> _Selected passage_
———

FIG. 1 depicts a pictorial representation of a network of data processing systems in which illustrative embodiments may be implemented. Network data processing system 100 is a network of data processing systems, such as, for example, computers and other devices, in which the illustrative embodiments may be implemented. Network data processing system 100 contains network 102. Network 102 is the medium used to provide communications links between the various computers and other devices connected together within network data processing system 100. Network 102 may include connections, such as wire, wireless communication links, or fiber optic cables.

In the depicted example, server 104 and server 106 connect to network 102, along with storage unit 108. Storage 108 represents any type of storage device that is capable of storing data in a structured or unstructured format. Also, storage 108 may represent a plurality of storage units coupled to network 102. Storage 108 may, for example, be a database that stores retail transaction data and transaction override authorization data.

Further, client devices 110, 112, and 114 also connect to network 102. Client devices 110, 112, and 114 may, for example, be POS devices, personal computers, and/or network computers. A POS device refers to the hardware and software components that are used to perform retail transactions.

Client devices 110, 112, and 114 are clients to server 104 and/or server 106 in this example. Server 104 and server 106 provide transaction override authorization data to client devices 110, 112, and 114. Furthermore, server 104 and server 106 may provide other data, such as boot files, operating system images, and applications to client devices 110, 112, and 114. Moreover, network data processing system 100 may include additional servers, clients, and other devices not shown.

Of course, network data processing system 100 may be implemented as a number of different types of networks, such as, for example, an intranet, a local area network (LAN), a wide area network (WAN), or the Internet. Also, is should be noted that FIG. 1 is only intended as an example and not as an architectural limitation for the different illustrative embodiments.

With reference now to FIG. 2, a block diagram of a data processing system is shown in which illustrative embodiments may be implemented. Data processing system 200 is an example of a POS device, such as client 110 in FIG. 1, in which computer-usable program code or instructions implementing the processes of the illustrative embodiments may be located. In this illustrative example, data processing system 200 includes communications fabric 202, which provides communications between processor unit 204, memory 206, persistent storage 208, RFID reader 210, communications unit 212, input/output (I/O) unit 214, and display unit 216.

———

> _Extracted data_
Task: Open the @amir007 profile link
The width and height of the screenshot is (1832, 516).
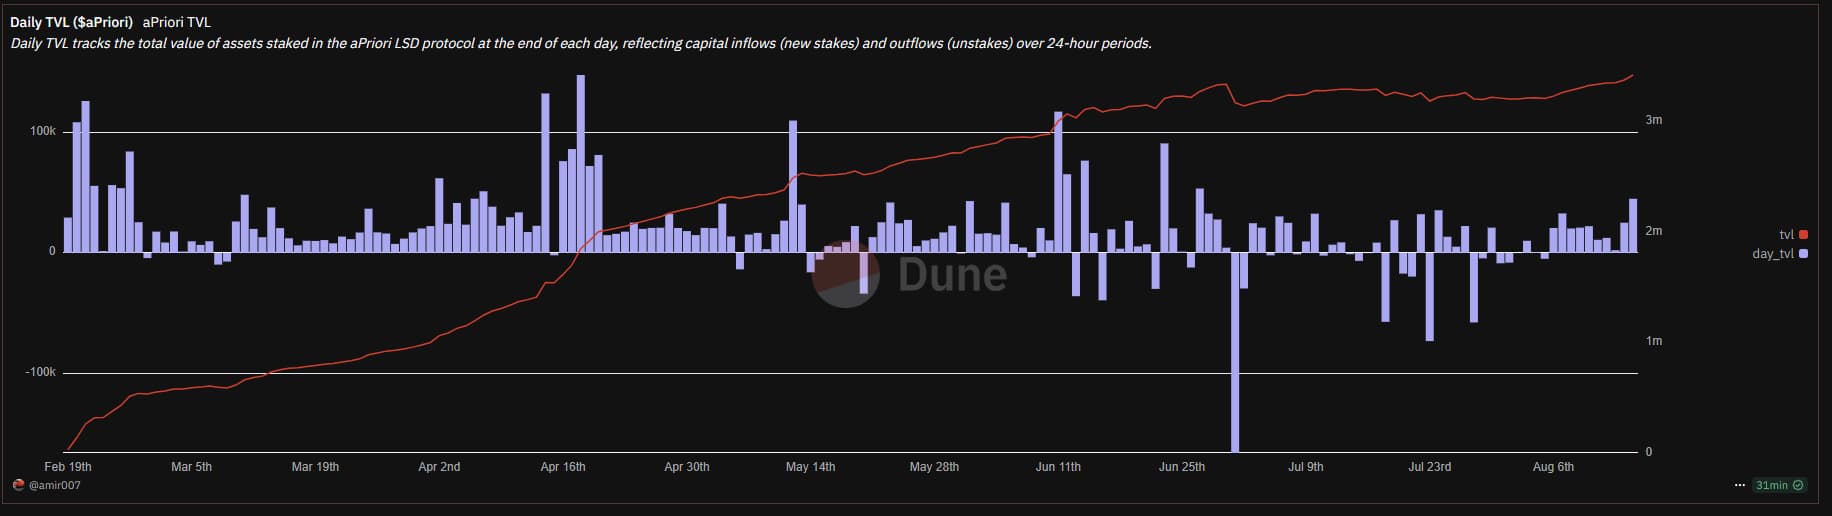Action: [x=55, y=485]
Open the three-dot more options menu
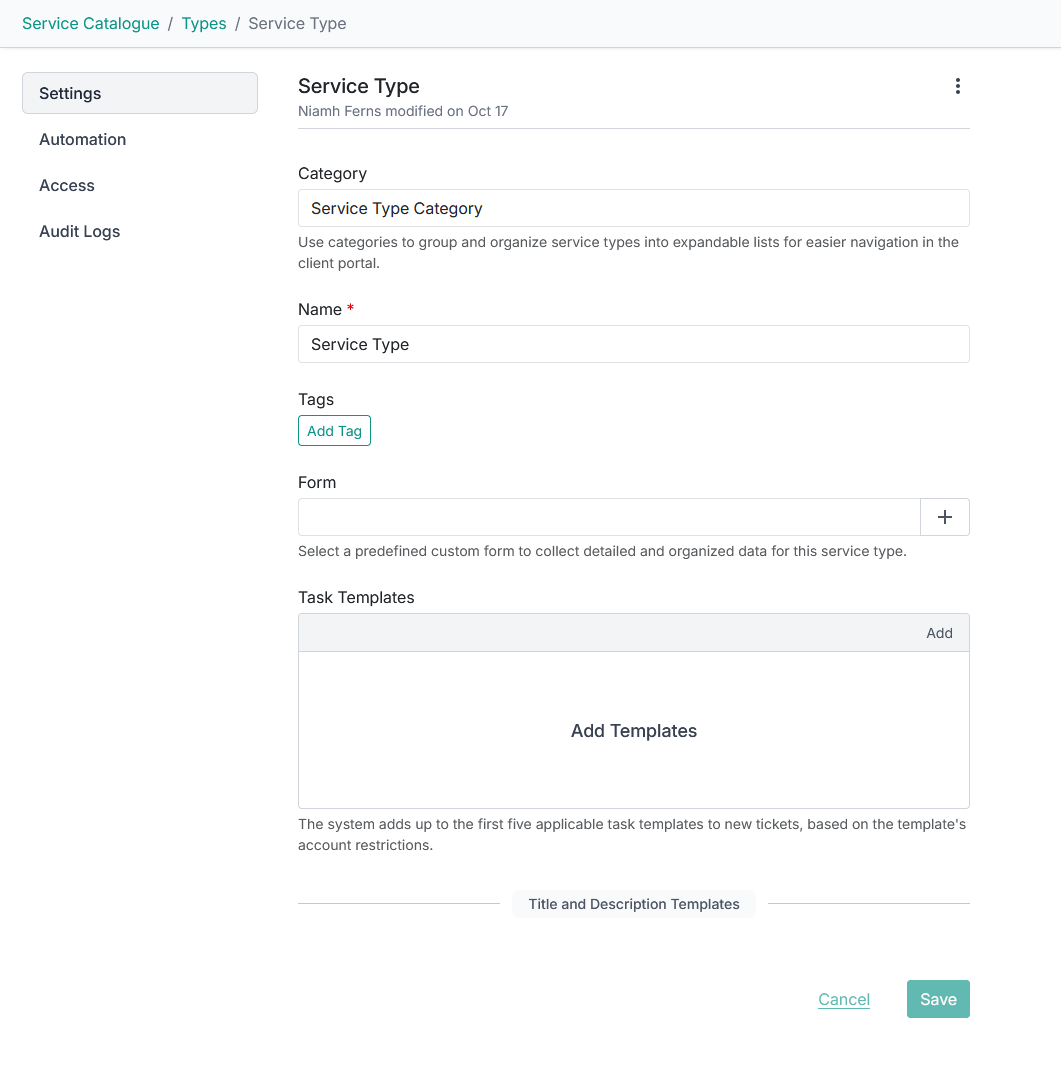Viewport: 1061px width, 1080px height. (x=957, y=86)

———

> _Exercise 1_
In the network description, condense the paragraph beginning "In the depicted example, server 104" into a short bulleted list that keeps its main facts.
> _Exercise 2_
Present every line of the listing above as a numbered list, skipping blank lines and leaving the pictures out.

> _Solution 1_
- Servers 104 and 106 connect to network 102, along with storage unit 108.
- Storage 108 is any storage device able to hold data in a structured or unstructured format.
- It may also stand for several storage units coupled to network 102.
- It may be a database that stores retail transaction data and transaction override authorization data.

> _Solution 2_
1. Task: Open the @amir007 profile link
2. The width and height of the screenshot is (1832, 516).
3. Action: [x=55, y=485]
4. Open the three-dot more options menu
5. Viewport: 1061px width, 1080px height. (x=957, y=86)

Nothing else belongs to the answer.